## Exercise instructions
[1] Duplicate the passage of the skiing essay from "Copyright © 2004, Rosemarie" up to and including "my confidence waned.", keeping every word and punctuation mark unchanged.
[2] Finish out the next part of the skiing essay, picking up after its last sentence and carrying on in the same first-person voice.

## Text segment
Expert Instruction Maximizes Performance

Copyright © 2004, Rosemarie Rossetti, Ph.D. - Rossetti Enterprises Inc. All rights reserved worldwide.
Reprinted with Permission: Women's News Monthly, April 2004


I went skiing last month for the first time in two years. I was apprehensive the whole time my husband, Mark, and I were planning this trip from Ohio to New York. I didn’t want to hurt myself.  Since I have a spinal cord injury, I don’t ski standing. I sit low to the ground in a seat that is positioned over one ski. My legs are straight out in front of me and my feet are strapped to the frame. I use an  outrigger on each arm to steer and slow me down. I learned to ski in a monoski four years ago, and was beginning to gain confidence. This time, my confidence waned.

Rosemarie on the slopesI felt especially protective of my hands and arms. Since I use a manual wheelchair to get around, it is critical that my upper body stay in top shape. An injury to my arm would mean that I would not be independent in moving the wheelchair, dressing, transferring into bed, driving, and using a keyboard. An injury would also be painful and would take time to heal. There are risks in everything we do in life. I acknowledged the risks and knew I had to use caution when skiing. There came a point where I resolved to go skiing and have a good time.

When I got on the slopes at the ski resort at 9:30 a.m., I knew my skills were rusty.

## Data shown
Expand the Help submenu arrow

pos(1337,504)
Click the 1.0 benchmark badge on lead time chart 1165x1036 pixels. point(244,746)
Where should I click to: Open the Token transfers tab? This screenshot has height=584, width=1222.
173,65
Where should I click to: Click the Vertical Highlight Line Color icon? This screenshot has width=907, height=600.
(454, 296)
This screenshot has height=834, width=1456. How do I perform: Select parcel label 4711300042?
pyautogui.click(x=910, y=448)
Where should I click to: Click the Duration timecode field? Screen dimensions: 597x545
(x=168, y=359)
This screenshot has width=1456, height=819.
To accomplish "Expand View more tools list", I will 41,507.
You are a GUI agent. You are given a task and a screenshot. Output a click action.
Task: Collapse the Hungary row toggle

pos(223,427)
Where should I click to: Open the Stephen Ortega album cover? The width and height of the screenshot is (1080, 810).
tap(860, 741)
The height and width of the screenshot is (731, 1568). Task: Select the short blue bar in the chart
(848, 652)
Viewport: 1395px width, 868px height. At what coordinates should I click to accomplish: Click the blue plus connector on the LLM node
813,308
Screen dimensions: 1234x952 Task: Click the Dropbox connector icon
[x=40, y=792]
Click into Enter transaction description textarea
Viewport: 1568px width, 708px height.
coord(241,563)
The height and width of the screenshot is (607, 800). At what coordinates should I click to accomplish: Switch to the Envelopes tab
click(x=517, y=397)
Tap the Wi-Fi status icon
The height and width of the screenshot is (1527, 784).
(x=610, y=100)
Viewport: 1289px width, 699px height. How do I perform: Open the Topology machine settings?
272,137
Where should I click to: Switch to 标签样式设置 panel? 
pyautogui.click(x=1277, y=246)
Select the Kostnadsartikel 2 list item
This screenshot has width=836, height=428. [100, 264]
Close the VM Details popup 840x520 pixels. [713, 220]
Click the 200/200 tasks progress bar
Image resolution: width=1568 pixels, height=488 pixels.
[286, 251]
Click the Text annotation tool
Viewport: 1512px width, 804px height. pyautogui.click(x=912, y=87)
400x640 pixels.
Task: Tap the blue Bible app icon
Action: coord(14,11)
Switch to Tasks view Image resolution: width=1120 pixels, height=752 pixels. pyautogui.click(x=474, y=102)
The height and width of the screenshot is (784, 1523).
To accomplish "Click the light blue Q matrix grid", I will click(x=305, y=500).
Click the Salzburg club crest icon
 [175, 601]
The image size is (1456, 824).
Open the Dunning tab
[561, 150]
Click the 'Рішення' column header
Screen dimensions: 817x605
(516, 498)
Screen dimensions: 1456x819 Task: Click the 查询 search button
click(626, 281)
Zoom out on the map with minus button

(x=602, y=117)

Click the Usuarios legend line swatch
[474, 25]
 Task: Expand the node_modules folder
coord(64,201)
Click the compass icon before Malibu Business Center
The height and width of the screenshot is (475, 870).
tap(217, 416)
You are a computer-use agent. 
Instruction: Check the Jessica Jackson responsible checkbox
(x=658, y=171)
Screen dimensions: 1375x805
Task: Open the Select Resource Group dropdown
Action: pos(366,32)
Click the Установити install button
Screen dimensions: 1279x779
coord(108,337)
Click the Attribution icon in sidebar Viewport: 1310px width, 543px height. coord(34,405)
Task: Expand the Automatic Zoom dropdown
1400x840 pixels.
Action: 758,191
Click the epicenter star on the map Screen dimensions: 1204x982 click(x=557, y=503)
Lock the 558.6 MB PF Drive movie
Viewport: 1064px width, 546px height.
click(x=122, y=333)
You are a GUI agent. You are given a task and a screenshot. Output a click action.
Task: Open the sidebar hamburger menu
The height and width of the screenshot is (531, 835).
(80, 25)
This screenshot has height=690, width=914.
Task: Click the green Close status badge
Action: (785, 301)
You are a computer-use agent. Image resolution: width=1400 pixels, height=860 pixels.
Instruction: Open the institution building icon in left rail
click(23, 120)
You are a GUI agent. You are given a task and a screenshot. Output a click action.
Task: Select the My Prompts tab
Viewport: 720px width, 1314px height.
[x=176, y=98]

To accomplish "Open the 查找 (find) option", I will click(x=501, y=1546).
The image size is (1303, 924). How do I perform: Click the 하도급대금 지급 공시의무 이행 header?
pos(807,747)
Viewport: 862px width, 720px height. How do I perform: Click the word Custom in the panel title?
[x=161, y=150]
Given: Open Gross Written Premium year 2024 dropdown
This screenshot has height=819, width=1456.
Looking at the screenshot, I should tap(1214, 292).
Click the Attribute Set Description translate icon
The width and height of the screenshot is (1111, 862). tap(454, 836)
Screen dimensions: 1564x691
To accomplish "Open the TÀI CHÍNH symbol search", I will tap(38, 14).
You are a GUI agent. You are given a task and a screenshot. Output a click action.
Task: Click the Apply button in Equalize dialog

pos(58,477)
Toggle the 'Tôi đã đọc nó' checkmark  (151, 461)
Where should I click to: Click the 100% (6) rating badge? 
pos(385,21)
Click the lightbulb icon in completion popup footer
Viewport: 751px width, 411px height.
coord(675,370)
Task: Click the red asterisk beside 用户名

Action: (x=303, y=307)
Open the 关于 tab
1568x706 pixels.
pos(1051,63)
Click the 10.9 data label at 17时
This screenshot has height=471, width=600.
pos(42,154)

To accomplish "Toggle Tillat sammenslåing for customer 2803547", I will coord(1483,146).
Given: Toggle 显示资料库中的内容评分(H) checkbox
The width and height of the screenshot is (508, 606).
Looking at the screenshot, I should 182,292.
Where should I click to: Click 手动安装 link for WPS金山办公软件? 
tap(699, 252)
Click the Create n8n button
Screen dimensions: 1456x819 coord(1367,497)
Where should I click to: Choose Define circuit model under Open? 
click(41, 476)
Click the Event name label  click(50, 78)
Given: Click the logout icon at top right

## Results in order
[1]
Copyright © 2004, Rosemarie Rossetti, Ph.D. - Rossetti Enterprises Inc. All rights reserved worldwide.
Reprinted with Permission: Women's News Monthly, April 2004


I went skiing last month for the first time in two years. I was apprehensive the whole time my husband, Mark, and I were planning this trip from Ohio to New York. I didn’t want to hurt myself.  Since I have a spinal cord injury, I don’t ski standing. I sit low to the ground in a seat that is positioned over one ski. My legs are straight out in front of me and my feet are strapped to the frame. I use an  outrigger on each arm to steer and slow me down. I learned to ski in a monoski four years ago, and was beginning to gain confidence. This time, my confidence waned.

[2]
I was with an adaptive ski instructor and two volunteers the first day. The volunteers helped keep other skiers away from me. I was tethered to the instructor so he could help control my speed, for the first few runs. I then proved to him that my skills were sufficient and he untied the rope. I was afraid much of the time. The equipment didn’t feel right. The ski was responding quicker than I expected and steered me across and up the hill, causing me to slow down momentarily. Then I was plummeting downhill backwards and immediately fell! Not the maneuver I anticipated!

The instructor and volunteers quickly came to my aid many times to pick me up and reposition the monoski to orient me on the hill. I had to catch my breath and dust myself off while analyzing what I had done wrong. A new set of outriggers were provided early in the day to see if a longer pair would be easier for me. By lunchtime, I was exhausted and discouraged.

After lunch, I was back on the slopes again, having the same troubling experiences. I kept asking if we could go to another part of the mountain and take easier runs. I was on the easiest runs available, and still was not “in the groove.” The instructor and volunteers monitored my progress and offered technique suggestions throughout the day, even though none of them had ever skied in a monoski.

Getting on and off the chair lift even became a challenge. Somehow I was dropped getting off the chair, a volunteer stepped on my side with his ski, and we tumbled in a pile up. My confidence was destroyed. I had hit my helmeted head one too many times on the snow, and whacked it enough with my outriggers. I was happy to get off the mountain by 3:00 p.m. I felt a tension headache of major proportions coming on.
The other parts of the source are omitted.